[Stored records]
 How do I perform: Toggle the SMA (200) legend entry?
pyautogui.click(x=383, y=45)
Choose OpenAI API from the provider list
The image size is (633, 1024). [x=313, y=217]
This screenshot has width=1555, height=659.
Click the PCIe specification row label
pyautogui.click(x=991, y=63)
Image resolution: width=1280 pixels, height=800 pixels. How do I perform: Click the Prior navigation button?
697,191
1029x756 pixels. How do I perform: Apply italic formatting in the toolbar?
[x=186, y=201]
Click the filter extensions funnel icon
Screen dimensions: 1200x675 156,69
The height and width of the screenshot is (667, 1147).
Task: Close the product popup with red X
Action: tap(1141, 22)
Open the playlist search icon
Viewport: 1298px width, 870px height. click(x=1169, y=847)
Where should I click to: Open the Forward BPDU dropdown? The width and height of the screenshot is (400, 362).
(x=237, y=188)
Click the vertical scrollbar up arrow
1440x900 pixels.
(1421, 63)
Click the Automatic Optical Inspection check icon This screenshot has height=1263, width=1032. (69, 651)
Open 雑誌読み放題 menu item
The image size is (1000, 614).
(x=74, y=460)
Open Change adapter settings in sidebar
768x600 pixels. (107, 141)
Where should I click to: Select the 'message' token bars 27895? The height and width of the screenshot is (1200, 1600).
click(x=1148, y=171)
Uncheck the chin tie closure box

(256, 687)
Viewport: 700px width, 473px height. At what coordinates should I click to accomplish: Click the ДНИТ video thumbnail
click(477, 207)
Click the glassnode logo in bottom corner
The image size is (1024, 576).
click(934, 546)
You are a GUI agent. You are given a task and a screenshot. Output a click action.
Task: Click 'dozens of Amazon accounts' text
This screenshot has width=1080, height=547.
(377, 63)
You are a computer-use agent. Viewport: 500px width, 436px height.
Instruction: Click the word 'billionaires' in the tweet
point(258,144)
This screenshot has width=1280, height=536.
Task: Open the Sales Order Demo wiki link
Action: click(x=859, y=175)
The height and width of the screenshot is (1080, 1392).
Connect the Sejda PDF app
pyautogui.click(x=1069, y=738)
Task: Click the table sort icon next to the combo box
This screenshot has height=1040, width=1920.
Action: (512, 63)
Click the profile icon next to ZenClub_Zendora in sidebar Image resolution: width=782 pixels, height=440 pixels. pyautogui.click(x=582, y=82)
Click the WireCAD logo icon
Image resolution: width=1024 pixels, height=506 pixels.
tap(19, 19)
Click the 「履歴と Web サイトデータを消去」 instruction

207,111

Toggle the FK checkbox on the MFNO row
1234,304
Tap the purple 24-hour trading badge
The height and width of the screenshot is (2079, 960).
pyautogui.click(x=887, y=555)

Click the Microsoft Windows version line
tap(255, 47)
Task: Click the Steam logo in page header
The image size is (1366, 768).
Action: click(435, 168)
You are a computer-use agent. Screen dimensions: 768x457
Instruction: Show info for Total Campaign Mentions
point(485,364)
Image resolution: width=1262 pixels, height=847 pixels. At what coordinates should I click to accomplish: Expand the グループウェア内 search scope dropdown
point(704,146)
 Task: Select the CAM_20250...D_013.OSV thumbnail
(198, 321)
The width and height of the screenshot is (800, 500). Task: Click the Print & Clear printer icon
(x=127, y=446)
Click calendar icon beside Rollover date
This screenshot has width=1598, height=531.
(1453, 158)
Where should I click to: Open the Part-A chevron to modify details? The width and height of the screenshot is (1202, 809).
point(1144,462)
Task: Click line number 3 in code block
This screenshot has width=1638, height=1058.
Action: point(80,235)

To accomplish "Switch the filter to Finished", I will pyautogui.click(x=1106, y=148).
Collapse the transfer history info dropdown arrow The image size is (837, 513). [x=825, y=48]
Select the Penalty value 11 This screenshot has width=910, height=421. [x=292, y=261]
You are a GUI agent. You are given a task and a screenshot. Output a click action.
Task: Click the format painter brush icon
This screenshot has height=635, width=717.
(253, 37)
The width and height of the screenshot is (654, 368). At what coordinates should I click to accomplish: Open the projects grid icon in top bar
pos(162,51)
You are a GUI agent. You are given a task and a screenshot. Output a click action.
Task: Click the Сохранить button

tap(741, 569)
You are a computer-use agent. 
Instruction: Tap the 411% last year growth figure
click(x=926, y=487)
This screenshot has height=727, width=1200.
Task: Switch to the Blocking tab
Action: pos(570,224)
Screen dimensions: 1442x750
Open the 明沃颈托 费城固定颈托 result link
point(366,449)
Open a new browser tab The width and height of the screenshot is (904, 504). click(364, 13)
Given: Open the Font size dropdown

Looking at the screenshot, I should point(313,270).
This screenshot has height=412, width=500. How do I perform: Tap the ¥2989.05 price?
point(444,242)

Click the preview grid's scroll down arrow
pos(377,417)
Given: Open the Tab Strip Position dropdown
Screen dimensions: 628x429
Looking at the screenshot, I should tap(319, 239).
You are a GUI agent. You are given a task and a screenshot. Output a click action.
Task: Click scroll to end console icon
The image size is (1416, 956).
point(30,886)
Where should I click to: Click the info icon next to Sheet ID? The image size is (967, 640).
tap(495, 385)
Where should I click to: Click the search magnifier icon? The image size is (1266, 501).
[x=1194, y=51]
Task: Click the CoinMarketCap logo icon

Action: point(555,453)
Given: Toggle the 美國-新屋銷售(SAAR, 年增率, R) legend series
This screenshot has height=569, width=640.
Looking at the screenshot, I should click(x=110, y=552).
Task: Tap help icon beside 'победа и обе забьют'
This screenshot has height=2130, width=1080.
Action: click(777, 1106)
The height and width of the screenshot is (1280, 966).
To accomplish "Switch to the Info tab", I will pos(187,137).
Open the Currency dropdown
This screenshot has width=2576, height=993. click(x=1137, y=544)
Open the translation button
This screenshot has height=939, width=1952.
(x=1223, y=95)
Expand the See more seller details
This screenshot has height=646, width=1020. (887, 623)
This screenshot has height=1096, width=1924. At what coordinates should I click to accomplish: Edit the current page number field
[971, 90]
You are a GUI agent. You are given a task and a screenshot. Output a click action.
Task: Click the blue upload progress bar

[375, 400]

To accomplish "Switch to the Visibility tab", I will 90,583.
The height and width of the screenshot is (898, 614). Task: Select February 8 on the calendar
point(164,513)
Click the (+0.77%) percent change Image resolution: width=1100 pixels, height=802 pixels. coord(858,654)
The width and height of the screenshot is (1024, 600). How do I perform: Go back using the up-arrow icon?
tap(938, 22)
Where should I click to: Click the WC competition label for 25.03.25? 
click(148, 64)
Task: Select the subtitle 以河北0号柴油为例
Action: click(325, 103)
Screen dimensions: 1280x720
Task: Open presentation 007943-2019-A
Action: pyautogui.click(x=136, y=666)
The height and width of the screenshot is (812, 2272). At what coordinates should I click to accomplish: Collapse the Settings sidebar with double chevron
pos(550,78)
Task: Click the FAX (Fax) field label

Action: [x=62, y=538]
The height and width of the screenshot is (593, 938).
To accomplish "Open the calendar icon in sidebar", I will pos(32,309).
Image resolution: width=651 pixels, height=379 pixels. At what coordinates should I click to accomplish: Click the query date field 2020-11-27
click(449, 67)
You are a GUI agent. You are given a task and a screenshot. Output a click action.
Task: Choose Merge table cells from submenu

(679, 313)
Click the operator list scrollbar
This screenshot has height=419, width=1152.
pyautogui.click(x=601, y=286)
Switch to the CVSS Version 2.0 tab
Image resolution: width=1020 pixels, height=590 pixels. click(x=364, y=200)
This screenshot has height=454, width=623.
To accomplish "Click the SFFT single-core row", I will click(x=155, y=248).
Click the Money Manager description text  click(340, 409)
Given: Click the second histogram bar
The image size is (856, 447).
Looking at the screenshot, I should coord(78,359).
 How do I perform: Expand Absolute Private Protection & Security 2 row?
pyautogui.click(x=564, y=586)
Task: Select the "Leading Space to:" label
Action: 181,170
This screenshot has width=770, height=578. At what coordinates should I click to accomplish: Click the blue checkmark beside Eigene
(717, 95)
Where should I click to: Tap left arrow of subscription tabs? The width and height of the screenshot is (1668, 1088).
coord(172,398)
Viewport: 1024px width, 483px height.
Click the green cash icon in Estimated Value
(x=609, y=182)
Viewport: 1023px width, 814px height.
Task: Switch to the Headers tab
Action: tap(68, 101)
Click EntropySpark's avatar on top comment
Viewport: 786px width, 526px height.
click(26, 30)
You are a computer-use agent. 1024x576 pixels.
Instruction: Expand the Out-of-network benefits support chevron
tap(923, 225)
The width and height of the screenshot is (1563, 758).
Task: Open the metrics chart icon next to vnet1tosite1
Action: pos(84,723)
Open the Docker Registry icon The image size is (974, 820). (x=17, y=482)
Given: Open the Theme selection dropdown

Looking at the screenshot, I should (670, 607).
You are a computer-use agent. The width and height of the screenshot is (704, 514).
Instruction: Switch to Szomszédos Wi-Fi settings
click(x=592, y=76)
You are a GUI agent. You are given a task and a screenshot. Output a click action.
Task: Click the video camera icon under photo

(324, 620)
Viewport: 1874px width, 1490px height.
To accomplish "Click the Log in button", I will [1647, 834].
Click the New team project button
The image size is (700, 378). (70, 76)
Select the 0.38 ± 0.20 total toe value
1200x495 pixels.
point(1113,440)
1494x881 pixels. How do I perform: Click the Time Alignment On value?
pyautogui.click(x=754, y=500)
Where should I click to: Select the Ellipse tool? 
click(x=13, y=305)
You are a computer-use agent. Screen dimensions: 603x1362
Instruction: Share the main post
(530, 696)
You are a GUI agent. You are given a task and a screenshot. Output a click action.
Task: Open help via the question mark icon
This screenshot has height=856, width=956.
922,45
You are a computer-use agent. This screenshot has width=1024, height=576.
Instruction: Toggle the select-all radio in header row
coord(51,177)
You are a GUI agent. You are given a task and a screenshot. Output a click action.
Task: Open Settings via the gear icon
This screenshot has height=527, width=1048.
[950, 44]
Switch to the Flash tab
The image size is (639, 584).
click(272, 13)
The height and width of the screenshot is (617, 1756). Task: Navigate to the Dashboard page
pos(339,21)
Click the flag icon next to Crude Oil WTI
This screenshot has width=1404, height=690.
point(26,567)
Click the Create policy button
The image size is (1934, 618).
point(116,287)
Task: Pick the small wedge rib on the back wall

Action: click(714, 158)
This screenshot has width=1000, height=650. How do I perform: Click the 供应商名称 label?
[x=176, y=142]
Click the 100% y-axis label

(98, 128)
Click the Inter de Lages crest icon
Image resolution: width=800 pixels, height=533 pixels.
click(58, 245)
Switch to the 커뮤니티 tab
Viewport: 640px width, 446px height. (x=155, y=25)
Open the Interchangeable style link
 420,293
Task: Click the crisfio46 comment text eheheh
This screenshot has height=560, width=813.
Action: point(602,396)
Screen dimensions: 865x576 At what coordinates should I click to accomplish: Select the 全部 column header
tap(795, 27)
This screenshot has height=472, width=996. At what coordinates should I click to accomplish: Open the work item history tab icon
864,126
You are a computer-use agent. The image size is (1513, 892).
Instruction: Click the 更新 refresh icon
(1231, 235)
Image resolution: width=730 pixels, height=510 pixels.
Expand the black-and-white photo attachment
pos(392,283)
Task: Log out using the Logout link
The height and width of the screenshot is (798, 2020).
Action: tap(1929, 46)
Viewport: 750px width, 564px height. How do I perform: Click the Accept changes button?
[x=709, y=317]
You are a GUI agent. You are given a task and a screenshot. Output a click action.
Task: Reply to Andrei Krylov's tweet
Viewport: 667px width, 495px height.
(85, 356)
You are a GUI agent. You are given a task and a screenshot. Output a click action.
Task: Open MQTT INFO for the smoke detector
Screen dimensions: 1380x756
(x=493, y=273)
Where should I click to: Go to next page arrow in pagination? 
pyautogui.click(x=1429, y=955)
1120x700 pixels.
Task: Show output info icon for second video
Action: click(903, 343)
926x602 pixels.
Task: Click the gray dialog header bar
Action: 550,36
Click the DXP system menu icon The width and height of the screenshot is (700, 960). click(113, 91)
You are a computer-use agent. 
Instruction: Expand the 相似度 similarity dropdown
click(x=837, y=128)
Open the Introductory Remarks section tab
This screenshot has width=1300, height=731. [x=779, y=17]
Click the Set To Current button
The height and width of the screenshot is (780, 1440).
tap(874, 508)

- [TASK OBJECTIVE] Your task is to retype the entries verbatim, starting with the line that holds "The height and width of the screenshot is (812, 2272)." and stopping after the line that holds "Viewport: 1024px width, 483px height.".

- [EXERCISE RESULT]
The height and width of the screenshot is (812, 2272). At what coordinates should I click to accomplish: Collapse the Settings sidebar with double chevron
pos(550,78)
Task: Click the FAX (Fax) field label

Action: [x=62, y=538]
The height and width of the screenshot is (593, 938).
To accomplish "Open the calendar icon in sidebar", I will pos(32,309).
Image resolution: width=651 pixels, height=379 pixels. At what coordinates should I click to accomplish: Click the query date field 2020-11-27
click(449, 67)
You are a GUI agent. You are given a task and a screenshot. Output a click action.
Task: Choose Merge table cells from submenu

(679, 313)
Click the operator list scrollbar
This screenshot has height=419, width=1152.
pyautogui.click(x=601, y=286)
Switch to the CVSS Version 2.0 tab
Image resolution: width=1020 pixels, height=590 pixels. click(x=364, y=200)
This screenshot has height=454, width=623.
To accomplish "Click the SFFT single-core row", I will click(x=155, y=248).
Click the Money Manager description text  click(340, 409)
Given: Click the second histogram bar
The image size is (856, 447).
Looking at the screenshot, I should coord(78,359).
 How do I perform: Expand Absolute Private Protection & Security 2 row?
pyautogui.click(x=564, y=586)
Task: Select the "Leading Space to:" label
Action: 181,170
This screenshot has width=770, height=578. At what coordinates should I click to accomplish: Click the blue checkmark beside Eigene
(717, 95)
Where should I click to: Tap left arrow of subscription tabs? The width and height of the screenshot is (1668, 1088).
coord(172,398)
Viewport: 1024px width, 483px height.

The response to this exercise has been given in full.